Git & GitHub For Data Scientist: A beginners guide - Rise Networks

Rise Networks

Git & GitHub For Data Scientist: A beginners guide

My first day in a Tech lecture as a university “Freshman” already looked like a daunting proposition. Things only became worse when a few coursemates with more experience than I, started talking about Version Control Systems(VCS) and how it is Godsent. They were like, “Who listens to any self-acclaimed Tech guy who does not have a GitHub account?” I felt uncomfortable in my stomach (Feel free to laugh) and quickly tried to register a GitHub account (as a sharp guy). I was successful but things became even more confusing when I saw terms like “Repository!” on the App! Phew! I quietly took my L.

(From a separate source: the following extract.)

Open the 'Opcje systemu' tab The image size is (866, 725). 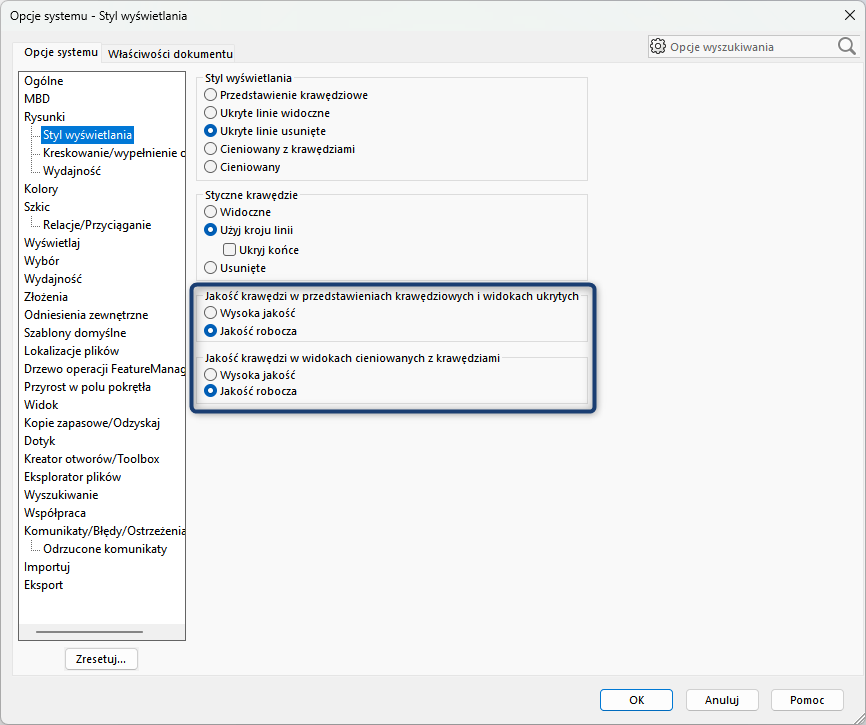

Hopefully, you have subscribed to our newsletters, and regularly follow up on our educational content at Rise Networks so you wouldn’t have the same fate as the guy in paragraph one befall you. Notice how I am not that guy anymore? Good! Even I have denied him. (Feel free to laugh) 

Let’s get more serious…

INTRODUCTION

“Talent wins games, but TEAMWORK and intelligence win championships.” 

– Michael Jordan

The need for efficient collaboration on Tech projects, and the need to have total control on versions of a code or programme makes Git and GitHub very essential tools for all programmers.

WHAT IS GIT AND WHY?

Git is a free and open-source distributed version control system designed to manage everything from tiny to extremely large projects with speed and efficiency, according to the Git website.

Including:

-Serving as a benchmark for industrial production

-To be used in a Hackathon

-To be used in the drafting of a book

-Keep lecture and practical notes in this notebook.

-There are a slew of other possibilities…

Git is different from GitHub in that it is a system that controls a project’s version control, whereas GitHub is a remote platform that hosts Git-based projects. 

This means that while you can use Git, you don’t have to utilize GitHub unless you want a backup of your repository on a different platform.

Your Very First Git Repository

When it comes to dealing with Git and GitHub, We won’t be using the Jupyter Notebooks we already have, to interface with Git and GitHub; instead, we’ll be using the command line/terminal. 

I use GitBash for this, especially for GitHub activities, because it allows me to interface with GitHub quickly and easily, but you may use your favourite term on Mac or Bash on Windows.

To create a project, we must first establish a directory or folder for it. 

We may do this on the command line by typing mkdir, followed by the name of the folder, which will create a folder on your machine.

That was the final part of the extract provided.